# Cat Growling at me



## ZingPow (Mar 20, 2013)

Hello all, Sorry if this has been answered before I was looking in the forums and found a couple things but still need to ask. For the last couple weeks my cat has been very temperamental he has become next to anti social and growls when pick him up. I thought it might be due to the new kitten in the house but he seems to be fine with her, plays with her all the time .. sometimes he will growl at her but usually that's when he has had enough playing and wants to just go lay down. My cat has never growled at me in his whole life. He has never been huge on cuddling or having his belly rubbed but loves scratches behind the ear or being pet down his back. what could be causing him to act this way towards me? He is fed and watered daily always has a clean cat litter box gets treats and has lots of toys to play with as well.


----------



## LDK1 (Oct 1, 2010)

If the kitten is fairly new, it's possible that he hasn't totally adjusted to the new dynamics yet and is a bit tense and not in the mood to be social or picked up - even if it looks like he's playing with the kitten. If that's the case, just give it time and definitely give your older boy plenty of space and wait for him to come to you for attention.

Provide three litter trays spread over a wide area if possible so he doesn't have to share, and feed them in different areas to cut down on any tension on his part. It's important that he feels he's still got his own territory. Some cats adjust in a few weeks, others can take several months.
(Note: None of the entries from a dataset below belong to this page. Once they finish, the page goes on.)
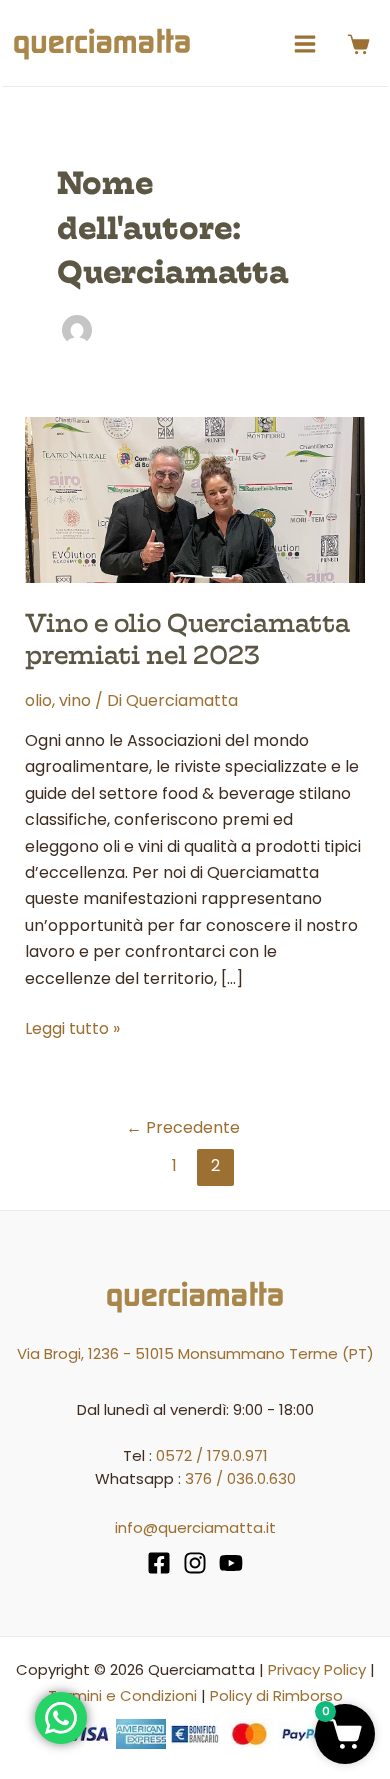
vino (75, 700)
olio (38, 700)
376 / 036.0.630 (240, 1478)
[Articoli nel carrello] (363, 44)
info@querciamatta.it (195, 1527)
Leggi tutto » (72, 1028)
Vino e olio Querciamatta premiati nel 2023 (187, 638)
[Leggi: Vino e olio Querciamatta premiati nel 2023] (195, 498)
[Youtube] (231, 1563)
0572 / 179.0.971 (212, 1455)
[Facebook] (159, 1563)
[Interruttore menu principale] (305, 44)
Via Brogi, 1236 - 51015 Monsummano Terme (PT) (195, 1353)
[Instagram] (195, 1563)
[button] (345, 1734)
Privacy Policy (317, 1669)
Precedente (183, 1127)
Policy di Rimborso (276, 1695)
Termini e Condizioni (122, 1695)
Is he toileting okay? It may be worth getting him checked over by a vet in case he's feeling some discomfort when being picked up.


----------



## jaycee05 (Sep 24, 2012)

He could be unwell, if he doesnt settle soon i would get him checked by your vet as suggested above


----------



## catcoonz (Aug 4, 2012)

Also my first thoughts that he could be unwell, i would have a vet check just to be sure.


----------



## chillminx (Nov 22, 2010)

I agree with the others, it sounds as though your cat is stressed by the arrival of the kitten. It is possible he has a health issue that has been triggered by the stress, such as cystitis or an upset tummy, and that it hurts when you pick him up. So I'd get him checked by the vet.

Also I agree with LDK1 -- ensure your cat has his own space in the house, so he has somewhere to go for peace and quiet when needed, where the kitten cannot disturb him. If he normally sleeps on your bed at night, then keep that as his special place, so he does not have to share it with the kitten at this stage. 

Using plug-in Feliway diffusers around the house (which emit cat pheromones) may also help him feel less stressed. As might a course of Zylkene, a supplement you sprinkle on his food. Zylkene has had some good results in helping cats accept changes in their environment, e.g. a new kitten being brought in.


----------